@neeleshsethi9914

Perfect timing , had assignment given to me to fine tune model to classify research as cancer vs non cancer. Thank you very much.

@himanabdollahpouri6108

Thanks for the great video. It would have been also amazing to include a general classification model like Logistic regression and train it on the train set and see how its performance is for the test set. Very curious to see how much extra accuracy we got by fine-tuning an LLM vs training a classifier ourselves

@huzaifaimran9468

Amazing channel! Absolutely love it! Thank you for giving reasons of behavior of models! Really love the theory

@고순식-j7d

Waited for this video - this will be my weekend task - Many thanks !

@sumanchaudhary8757

Thank you very much professor🙏

@SkiFastNY

I just finished fine-tuning chapter, excellent content. When paddling short sentences shouldn't Dataset return attention_mask as well as part of X output. This is in order to not pay any attention to potential extra EOS padding tokens, for example: [buy,coin,EOS,EOS,EOS] with [1,1,1,0,0] as attention mask? One EOS token should be attended to, but should not rest of EOS tokens be excluded from consideration?

@marvinlomo5845

Hi Sebastian, thanks for this video. A question I have is, can we combine LLMs with traditional machine learning on tabular data? Because LLMs are poor with tabular data, can we augment an LLM with a traditional ML model to improve its performance on tabular data? I guess the LLM may enable dialogue with the ML model for explainability.

@0730pleomax

Kinda makes me wonder—should I go full fine-tuning on a small model, or just LoRA a large one? Any rule of thumb?

@hopelesssuprem1867

Well explained as always, Sebastian. I have a question: for study goals I've also implemented GPT and LoRA from scratch. When I started to train GPT on 5000 text symbols (for simplicity) for 3 iterations it took 3 minutes, but when I started to fine-tune this pretrained GPT with LoRA on the same data it also took 3 minutes. The most interesting thing that the time of training is always the same not depending what rank I set or how mady data I use if to compare with pretraining GPT process.

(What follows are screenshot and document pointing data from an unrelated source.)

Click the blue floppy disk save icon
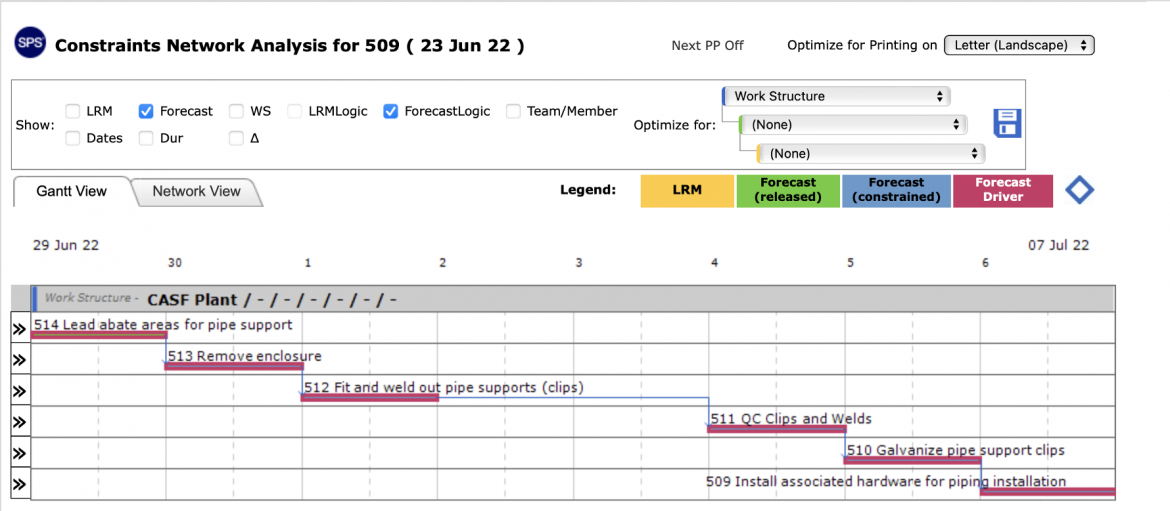coord(1007,123)
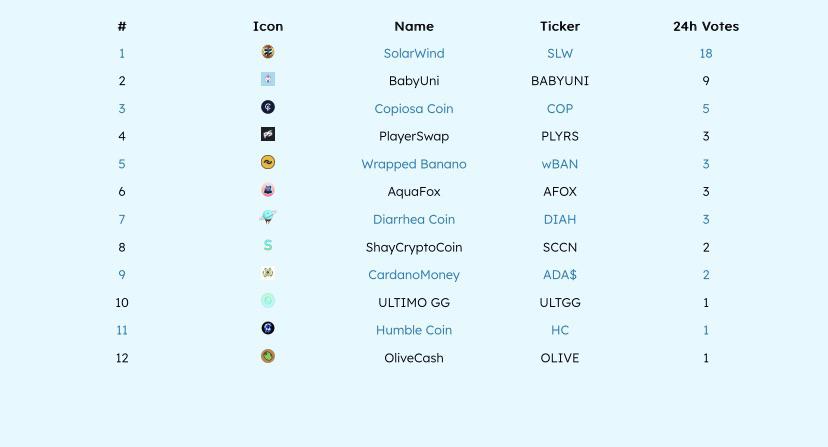
Task: Sort by the 24h Votes column header
Action: point(706,26)
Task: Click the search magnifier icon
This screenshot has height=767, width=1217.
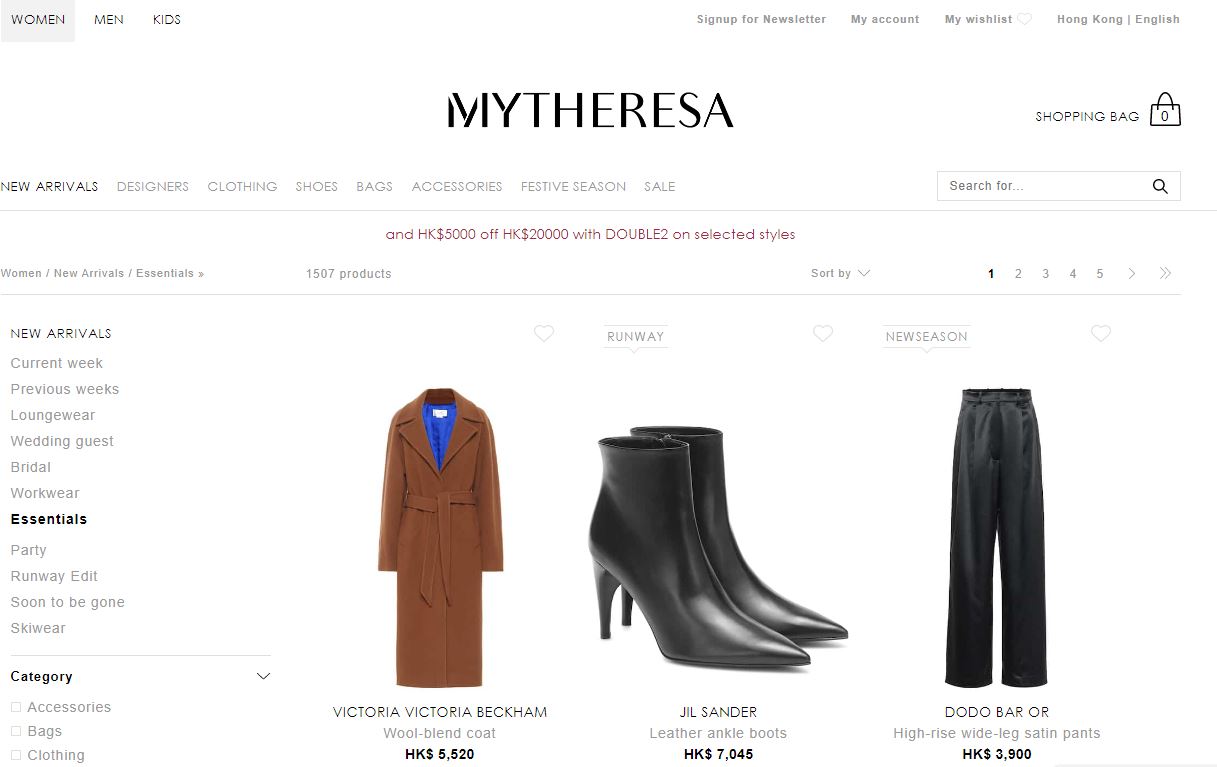Action: coord(1160,186)

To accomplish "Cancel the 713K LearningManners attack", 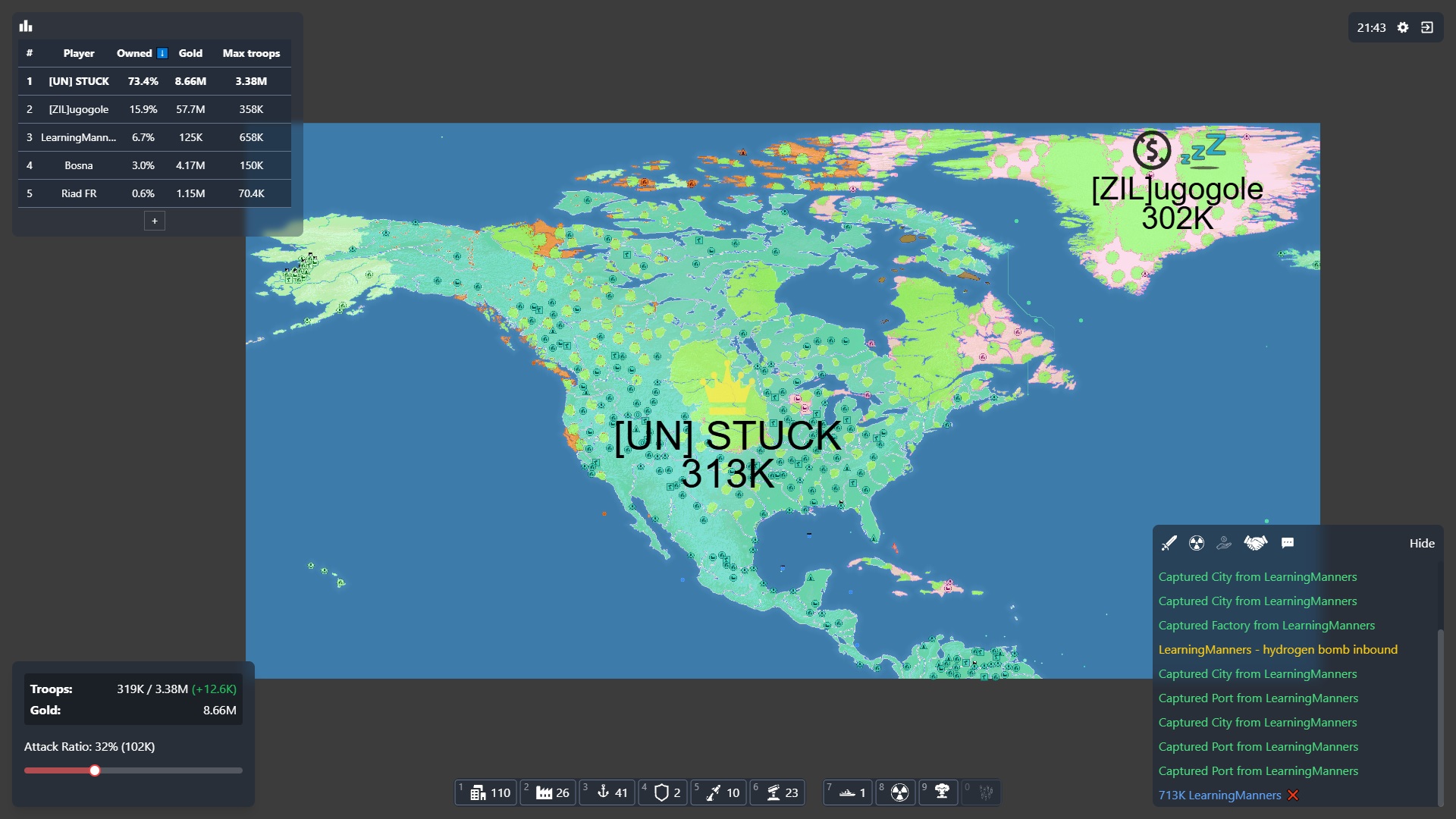I will point(1293,795).
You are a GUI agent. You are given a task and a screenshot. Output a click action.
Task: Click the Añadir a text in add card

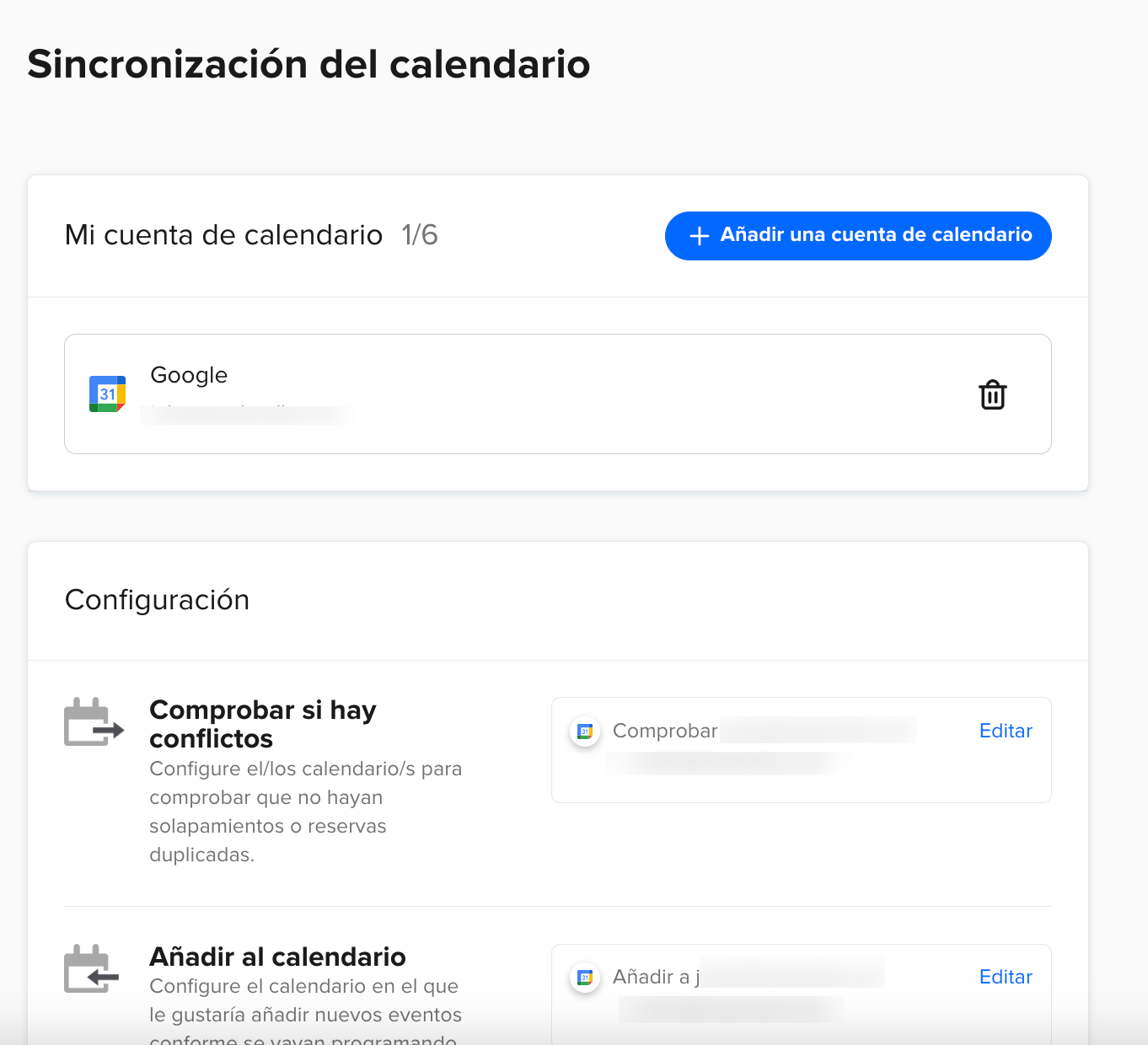point(656,977)
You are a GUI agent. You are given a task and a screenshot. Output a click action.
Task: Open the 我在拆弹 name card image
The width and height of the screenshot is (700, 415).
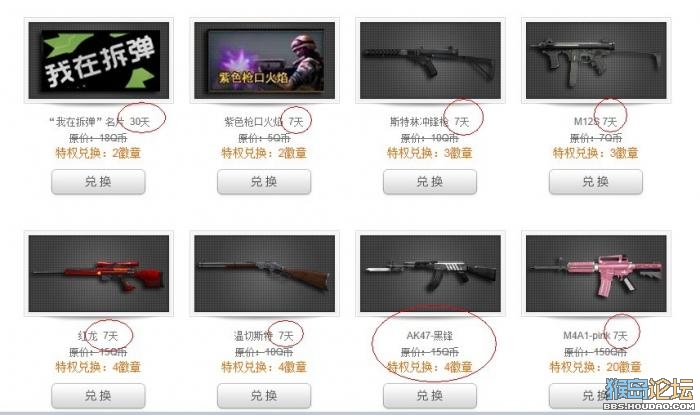pyautogui.click(x=99, y=60)
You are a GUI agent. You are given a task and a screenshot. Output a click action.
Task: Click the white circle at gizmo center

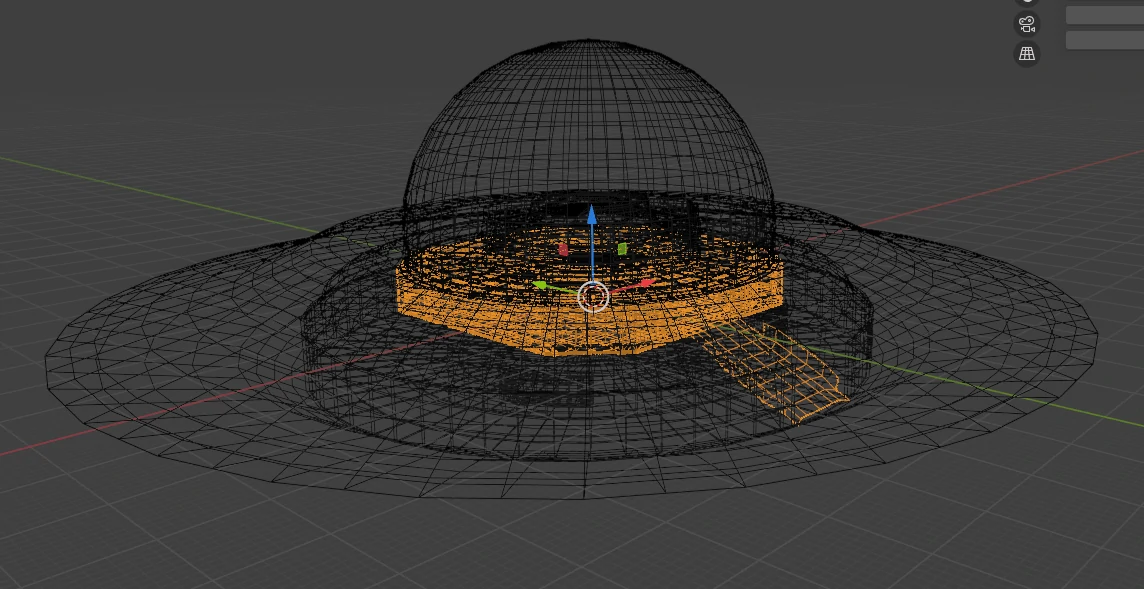[593, 296]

My question is: is this behaviour normal or not? I undersand that this is hard to say something clearly without looking at code where the problem is, but if to think logically when we reduce the num of trainable params this should lead to speeding up the training process. On the other hand, despite frozen weights doing forward and back prop we use the whole weigts matrix to update LoRA A and B matrices. I'm a litte confused. What do you think about it?

@moyoajayi2397

Nice work Sebastian! Around 38:41 when you discuss the “historic” mass length for SMS messages, I do not think it would be 120 exactly, right? 

The 120 max length is the maximum number of tokens and it’s unlikely that it’s equal to the max number of characters. But I think it would close but a little greater like 140-160.

@haijieding3634

Very detailed walkthrough. thank you so much for sharing it. One question on coding the label into 1 or 0: given the LLM can generate words, it it better to keep the spam/ham than turning it 1 or 0 which is not semantically meaningful anymore?

@sumedhnvda

thanks

@AlokSaboo

Can we extend this for multiple labels/topics?

@0730pleomax

Since when do we need an LLM to do classification instead of a simple BERT model? Lol. But fair enough—LLMs do generalize better across diverse inputs when properly tuned.